Wake Forest celebrates NAHM

The Intercultural Center planned a slate of programming to honor indigenous culture on campus


Christa Dutton, Staff Writer

November is Native American Heritage Month (NAHM), and the Intercultural Center (IC) has a variety of events planned that will highlight and celebrate Native and Indigenous leadership, values and culture.

The first event of the month took place on Nov. 11, when the IC hosted an event called “My Shelf to Yours”. Students were able to drop by the IC and pick up a book from a curated collection of Native American and Indigenous writings.

Next, on Nov. 15, there was an iLab Lunch and Learn about Wake Forest’s Indigenous Land Acknowledgement, which was codified in 2019.

iLab is a learning lab led by the IC that offers programs like interactive workshops and online resources that are designed to raise cultural awareness. During this event, participants discussed the university-wide land acknowledgment: its intent and how the university plans to move beyond acknowledgment and toward meaningful engagement with Native students, indigenous communities and tribes. 

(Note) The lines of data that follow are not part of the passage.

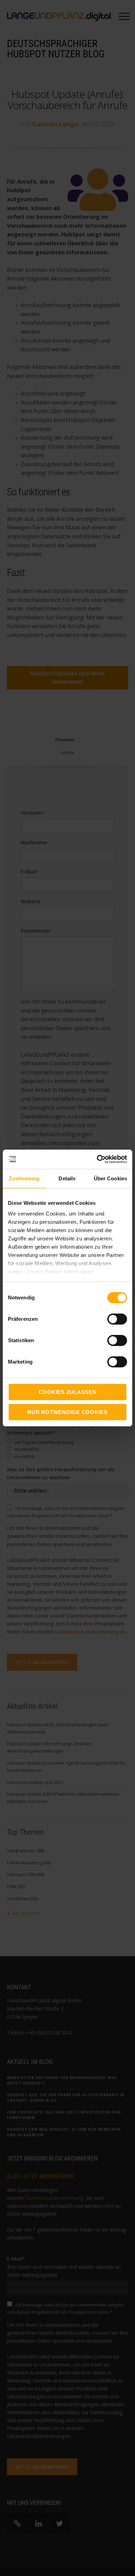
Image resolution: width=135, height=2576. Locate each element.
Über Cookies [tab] (110, 1178)
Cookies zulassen (68, 1392)
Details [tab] (66, 1178)
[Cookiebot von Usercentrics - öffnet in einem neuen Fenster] (97, 1159)
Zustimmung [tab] (24, 1178)
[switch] (109, 1319)
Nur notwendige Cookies (67, 1412)
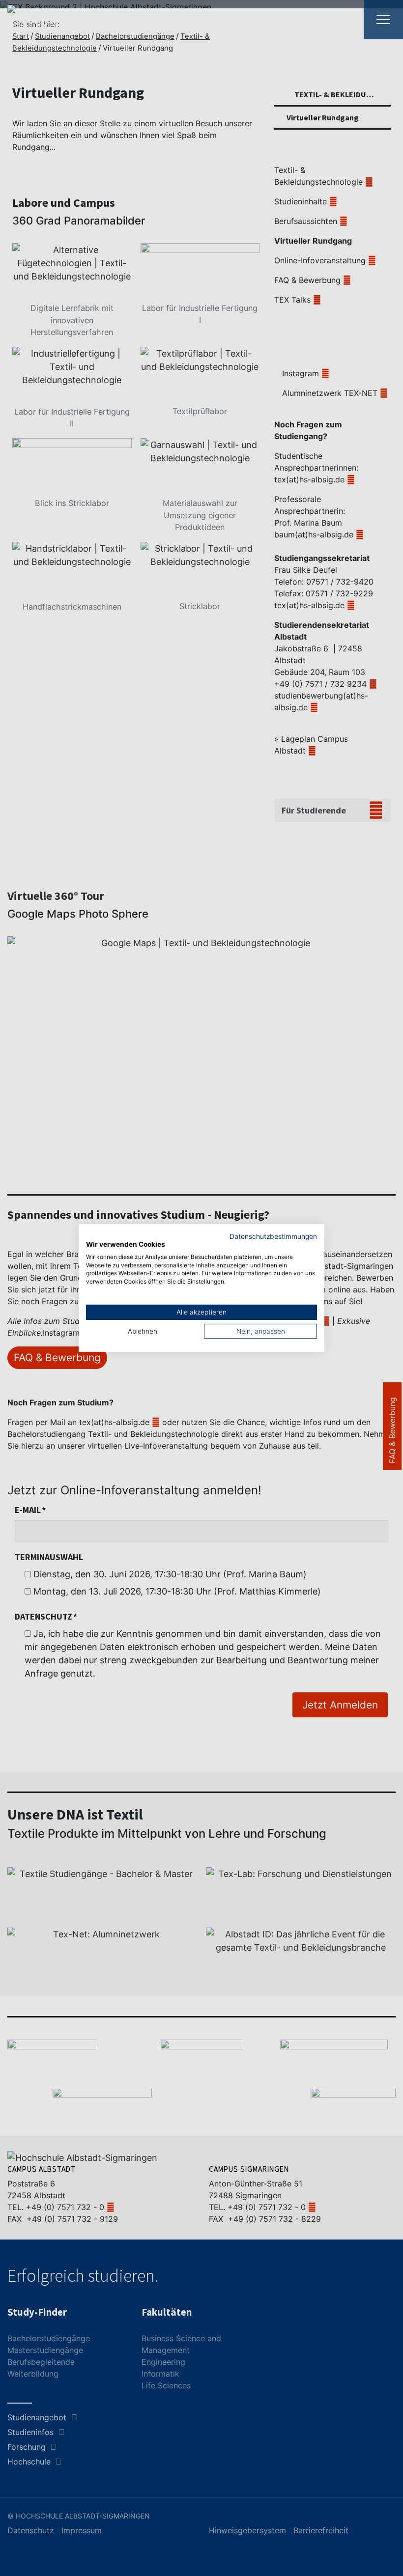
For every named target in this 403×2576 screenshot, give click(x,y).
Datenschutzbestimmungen (273, 1236)
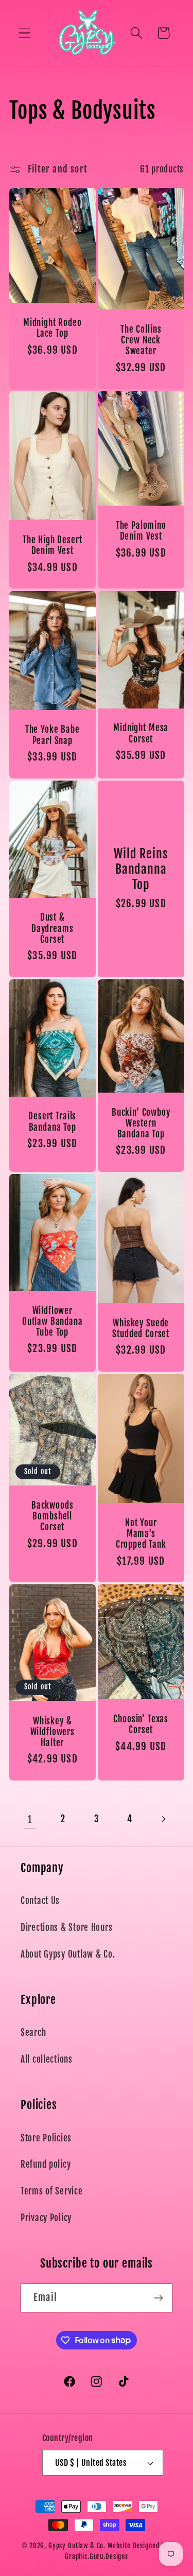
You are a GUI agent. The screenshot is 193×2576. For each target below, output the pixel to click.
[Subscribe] (158, 2298)
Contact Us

The IC has also been collaborating with the Office of Sustainability to host “Tohi Talks”, a dialogue series set in the Tohi Garden located behind Angelou Hall. The talks will take place Nov. 16-18 and will dive into some of the most pressing issues in Native American communities, including environmental justice, indigenous climate leadership, land stewardship and the protection of Native American women and girls amidst the Missing and Murdered Indigenous Women and Girls (MMIWG) epidemic.

These talks will also explore how Native people use their own cultural values to approach issues like climate change and interpersonal violence.

All of these events will promote the celebration of Native American culture among those who identify as Native American, as well as those who do not but wish to learn more.

“It is important for the Intercultural Center to promote NAHM to give Native American students, faculty and staff an opportunity to celebrate their culture while simultaneously providing our entire campus community the chance to learn more about Native people, traditions and histories they may not be familiar with,” Savannah Baber, program coordinator for the Intercultural Center, said.   

Junior Mahlea Hunt is a Native student who is a part of the Lumbee Tribe of North Carolina. She deeply appreciates how Wake Forest and the IC are recognizing and celebrating NAHM.

“NAHM is a time for me to celebrate my beautiful culture and heritage with my Native brothers and sisters,” Hunt said. “Wake Forest has created a beautiful and welcoming environment.”

Hunt is excited to attend the IC’s many events, and she is also looking forward to speaking at Salem College about NAHM. Hunt finds it especially important for everyone to have a knowledge of Native American history and culture.

“Many textbooks that are in schools have false information about Native American history and culture,” Hunt said.

Hunt suggested that instead of consuming content from these textbooks, students should read books written by Native American authors and research the cultural practices of Native Americans on tribal websites. She also encourages students to attend a powwow, or an informational session, on Native American history and culture.

The IC’s “My Shelf to Yours” event gave students an opportunity to learn about Native history and values from the Native authors who know those experiences best.

“Overall, I want my peers to understand the importance of NAHM,” Hunt said. “Natives have long suffered through oppression, so NAHM is an important time to recognize how Native Americans have overcome this suffering and to focus on the beautiful heritage and culture we have.”